EXERCISE REQUIREMENTS:
Below are entries; print them exactly from the first line through the one containing "Close the ShopandBox".

START RECORD SET

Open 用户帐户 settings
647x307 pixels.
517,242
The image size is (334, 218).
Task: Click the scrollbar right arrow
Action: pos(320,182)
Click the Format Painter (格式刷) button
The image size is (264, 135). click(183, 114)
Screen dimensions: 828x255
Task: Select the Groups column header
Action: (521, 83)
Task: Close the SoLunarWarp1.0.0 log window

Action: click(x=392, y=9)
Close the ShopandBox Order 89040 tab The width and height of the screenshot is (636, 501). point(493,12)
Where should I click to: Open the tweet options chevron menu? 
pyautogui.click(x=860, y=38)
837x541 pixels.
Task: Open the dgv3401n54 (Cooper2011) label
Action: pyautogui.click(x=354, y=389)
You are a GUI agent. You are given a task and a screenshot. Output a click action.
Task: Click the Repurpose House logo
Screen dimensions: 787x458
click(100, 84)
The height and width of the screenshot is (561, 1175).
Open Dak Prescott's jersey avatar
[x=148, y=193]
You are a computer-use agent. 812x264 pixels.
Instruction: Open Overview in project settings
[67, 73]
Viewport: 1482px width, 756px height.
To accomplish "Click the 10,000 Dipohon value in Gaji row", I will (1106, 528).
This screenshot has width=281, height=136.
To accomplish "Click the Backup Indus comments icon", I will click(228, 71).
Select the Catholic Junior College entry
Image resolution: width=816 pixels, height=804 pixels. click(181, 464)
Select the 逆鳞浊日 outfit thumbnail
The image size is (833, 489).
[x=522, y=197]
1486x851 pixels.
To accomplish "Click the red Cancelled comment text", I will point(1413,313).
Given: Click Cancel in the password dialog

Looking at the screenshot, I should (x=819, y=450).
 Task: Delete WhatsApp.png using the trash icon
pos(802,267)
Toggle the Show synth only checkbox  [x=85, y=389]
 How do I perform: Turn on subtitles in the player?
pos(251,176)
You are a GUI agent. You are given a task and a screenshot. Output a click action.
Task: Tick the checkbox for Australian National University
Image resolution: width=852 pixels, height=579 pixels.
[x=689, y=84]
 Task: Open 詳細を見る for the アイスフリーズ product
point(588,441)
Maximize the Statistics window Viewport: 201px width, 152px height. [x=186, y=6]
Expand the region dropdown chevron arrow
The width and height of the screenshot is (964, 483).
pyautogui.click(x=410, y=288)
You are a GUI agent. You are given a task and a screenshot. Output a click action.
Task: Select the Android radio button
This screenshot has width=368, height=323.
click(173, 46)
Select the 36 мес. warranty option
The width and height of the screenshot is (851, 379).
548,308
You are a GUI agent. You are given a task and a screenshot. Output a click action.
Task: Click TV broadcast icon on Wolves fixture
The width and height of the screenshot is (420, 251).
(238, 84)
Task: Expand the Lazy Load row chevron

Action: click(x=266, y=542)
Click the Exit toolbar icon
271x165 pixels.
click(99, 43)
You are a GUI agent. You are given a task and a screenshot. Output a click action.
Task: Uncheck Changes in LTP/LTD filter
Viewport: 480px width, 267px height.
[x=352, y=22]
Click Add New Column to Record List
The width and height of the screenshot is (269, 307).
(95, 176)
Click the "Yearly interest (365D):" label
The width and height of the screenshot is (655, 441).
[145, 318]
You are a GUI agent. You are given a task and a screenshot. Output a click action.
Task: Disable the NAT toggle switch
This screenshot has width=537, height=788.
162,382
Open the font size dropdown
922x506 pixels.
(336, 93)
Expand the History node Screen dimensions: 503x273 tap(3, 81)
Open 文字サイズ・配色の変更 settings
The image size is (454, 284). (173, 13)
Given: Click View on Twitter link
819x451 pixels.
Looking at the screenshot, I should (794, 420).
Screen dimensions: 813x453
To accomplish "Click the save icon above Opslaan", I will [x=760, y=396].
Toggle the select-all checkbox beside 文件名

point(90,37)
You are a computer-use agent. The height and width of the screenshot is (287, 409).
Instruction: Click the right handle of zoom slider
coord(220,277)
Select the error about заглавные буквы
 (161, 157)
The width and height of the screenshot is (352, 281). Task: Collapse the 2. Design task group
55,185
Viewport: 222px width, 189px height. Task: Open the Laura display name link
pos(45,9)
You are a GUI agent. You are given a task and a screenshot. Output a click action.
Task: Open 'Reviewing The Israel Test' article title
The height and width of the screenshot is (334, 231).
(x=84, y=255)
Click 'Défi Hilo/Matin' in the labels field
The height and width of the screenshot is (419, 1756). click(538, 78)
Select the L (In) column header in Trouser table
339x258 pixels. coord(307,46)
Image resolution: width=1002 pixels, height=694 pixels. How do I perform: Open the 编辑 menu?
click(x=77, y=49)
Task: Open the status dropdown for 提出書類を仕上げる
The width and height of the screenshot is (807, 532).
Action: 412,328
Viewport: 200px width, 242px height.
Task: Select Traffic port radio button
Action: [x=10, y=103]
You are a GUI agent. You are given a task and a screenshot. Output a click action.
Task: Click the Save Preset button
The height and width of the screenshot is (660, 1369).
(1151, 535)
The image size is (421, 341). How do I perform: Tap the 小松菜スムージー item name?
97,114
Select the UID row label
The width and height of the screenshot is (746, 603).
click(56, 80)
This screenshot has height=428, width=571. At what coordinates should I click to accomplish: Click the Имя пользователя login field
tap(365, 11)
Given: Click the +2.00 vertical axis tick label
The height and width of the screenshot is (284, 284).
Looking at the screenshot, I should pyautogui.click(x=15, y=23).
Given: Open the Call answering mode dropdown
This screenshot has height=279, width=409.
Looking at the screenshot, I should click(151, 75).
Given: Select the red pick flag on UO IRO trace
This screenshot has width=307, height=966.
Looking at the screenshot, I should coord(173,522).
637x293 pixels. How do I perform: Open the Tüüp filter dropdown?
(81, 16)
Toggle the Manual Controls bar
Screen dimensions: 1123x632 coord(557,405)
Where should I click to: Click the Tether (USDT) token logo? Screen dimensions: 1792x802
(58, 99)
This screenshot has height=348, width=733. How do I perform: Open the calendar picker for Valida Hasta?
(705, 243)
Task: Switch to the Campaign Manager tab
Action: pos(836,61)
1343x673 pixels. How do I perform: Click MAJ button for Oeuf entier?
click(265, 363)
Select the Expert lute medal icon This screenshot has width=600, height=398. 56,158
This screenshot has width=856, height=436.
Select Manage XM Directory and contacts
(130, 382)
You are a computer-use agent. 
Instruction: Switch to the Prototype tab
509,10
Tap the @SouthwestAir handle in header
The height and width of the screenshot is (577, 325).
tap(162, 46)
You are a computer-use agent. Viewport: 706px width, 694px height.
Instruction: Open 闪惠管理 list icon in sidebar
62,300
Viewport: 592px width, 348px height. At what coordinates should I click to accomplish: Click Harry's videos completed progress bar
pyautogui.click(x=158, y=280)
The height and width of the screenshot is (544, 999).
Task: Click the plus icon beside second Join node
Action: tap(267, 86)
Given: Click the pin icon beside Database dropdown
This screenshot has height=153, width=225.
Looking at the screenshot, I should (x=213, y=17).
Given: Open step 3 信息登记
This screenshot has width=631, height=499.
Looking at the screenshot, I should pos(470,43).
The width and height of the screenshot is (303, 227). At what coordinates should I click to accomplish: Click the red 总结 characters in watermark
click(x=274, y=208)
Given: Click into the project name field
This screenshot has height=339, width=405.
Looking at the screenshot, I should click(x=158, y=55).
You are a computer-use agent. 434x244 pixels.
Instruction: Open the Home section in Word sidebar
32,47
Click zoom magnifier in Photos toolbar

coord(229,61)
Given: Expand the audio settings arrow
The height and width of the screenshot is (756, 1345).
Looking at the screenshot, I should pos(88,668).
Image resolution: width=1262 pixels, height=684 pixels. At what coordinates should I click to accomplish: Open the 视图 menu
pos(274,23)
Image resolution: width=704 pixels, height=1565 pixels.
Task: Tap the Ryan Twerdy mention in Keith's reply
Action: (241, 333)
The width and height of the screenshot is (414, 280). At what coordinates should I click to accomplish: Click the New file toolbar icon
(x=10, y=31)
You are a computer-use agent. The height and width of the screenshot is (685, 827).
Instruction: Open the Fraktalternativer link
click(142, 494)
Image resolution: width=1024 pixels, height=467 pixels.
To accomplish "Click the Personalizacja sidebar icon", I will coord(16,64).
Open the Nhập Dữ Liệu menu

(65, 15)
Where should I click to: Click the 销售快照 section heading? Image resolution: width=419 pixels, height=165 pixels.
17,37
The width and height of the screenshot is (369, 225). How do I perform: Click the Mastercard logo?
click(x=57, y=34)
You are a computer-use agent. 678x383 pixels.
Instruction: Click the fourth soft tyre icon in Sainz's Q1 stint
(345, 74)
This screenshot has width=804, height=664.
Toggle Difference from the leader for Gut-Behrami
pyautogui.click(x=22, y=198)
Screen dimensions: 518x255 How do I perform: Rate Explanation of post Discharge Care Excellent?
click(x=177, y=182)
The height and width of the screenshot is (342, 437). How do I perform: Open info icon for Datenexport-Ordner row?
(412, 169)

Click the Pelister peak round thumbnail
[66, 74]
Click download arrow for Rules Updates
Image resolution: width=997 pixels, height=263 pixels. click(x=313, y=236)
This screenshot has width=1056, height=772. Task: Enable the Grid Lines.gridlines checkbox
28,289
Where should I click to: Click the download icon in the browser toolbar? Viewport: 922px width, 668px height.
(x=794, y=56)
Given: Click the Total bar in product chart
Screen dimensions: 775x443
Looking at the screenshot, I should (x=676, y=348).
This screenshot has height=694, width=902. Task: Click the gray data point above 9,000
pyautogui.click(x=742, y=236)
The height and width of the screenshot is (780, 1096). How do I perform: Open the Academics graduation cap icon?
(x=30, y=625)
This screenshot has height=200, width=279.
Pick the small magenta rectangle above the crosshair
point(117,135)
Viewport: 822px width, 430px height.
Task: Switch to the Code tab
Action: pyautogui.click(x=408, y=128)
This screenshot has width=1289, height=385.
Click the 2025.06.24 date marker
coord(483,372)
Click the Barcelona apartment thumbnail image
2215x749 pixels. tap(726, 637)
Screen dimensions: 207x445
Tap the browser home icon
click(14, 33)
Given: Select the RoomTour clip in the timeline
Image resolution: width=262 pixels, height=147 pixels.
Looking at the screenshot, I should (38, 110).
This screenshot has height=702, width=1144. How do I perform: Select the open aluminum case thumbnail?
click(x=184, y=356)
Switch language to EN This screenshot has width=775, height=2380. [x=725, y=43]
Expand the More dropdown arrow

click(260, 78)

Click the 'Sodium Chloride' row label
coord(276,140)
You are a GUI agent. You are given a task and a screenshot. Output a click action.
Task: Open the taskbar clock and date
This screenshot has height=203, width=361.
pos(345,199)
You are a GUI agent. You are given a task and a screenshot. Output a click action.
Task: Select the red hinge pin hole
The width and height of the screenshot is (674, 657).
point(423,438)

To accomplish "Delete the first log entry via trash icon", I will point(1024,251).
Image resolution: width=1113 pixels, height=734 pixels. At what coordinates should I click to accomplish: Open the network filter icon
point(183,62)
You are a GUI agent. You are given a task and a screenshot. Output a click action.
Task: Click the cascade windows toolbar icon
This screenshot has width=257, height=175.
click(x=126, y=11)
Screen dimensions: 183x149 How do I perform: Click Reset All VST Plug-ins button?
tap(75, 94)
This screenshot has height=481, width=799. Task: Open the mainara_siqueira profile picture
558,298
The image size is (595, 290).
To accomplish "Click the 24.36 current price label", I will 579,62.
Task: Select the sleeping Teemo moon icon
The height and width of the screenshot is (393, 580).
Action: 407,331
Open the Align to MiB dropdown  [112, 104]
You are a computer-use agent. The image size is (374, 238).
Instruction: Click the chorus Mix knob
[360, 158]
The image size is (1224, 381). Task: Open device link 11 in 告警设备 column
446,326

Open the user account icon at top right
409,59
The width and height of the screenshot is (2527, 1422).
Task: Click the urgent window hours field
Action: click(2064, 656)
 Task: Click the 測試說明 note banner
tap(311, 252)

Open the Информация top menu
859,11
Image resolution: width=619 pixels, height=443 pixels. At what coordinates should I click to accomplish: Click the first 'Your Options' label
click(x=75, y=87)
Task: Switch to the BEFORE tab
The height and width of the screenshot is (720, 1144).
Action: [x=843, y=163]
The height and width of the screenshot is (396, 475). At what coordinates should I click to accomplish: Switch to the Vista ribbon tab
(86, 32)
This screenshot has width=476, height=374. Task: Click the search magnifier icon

END RECORD SET

TASK RESPONSE:
Open 用户帐户 settings
647x307 pixels.
517,242
The image size is (334, 218).
Task: Click the scrollbar right arrow
Action: pos(320,182)
Click the Format Painter (格式刷) button
The image size is (264, 135). click(183, 114)
Screen dimensions: 828x255
Task: Select the Groups column header
Action: (521, 83)
Task: Close the SoLunarWarp1.0.0 log window

Action: click(x=392, y=9)
Close the ShopandBox Order 89040 tab The width and height of the screenshot is (636, 501). point(493,12)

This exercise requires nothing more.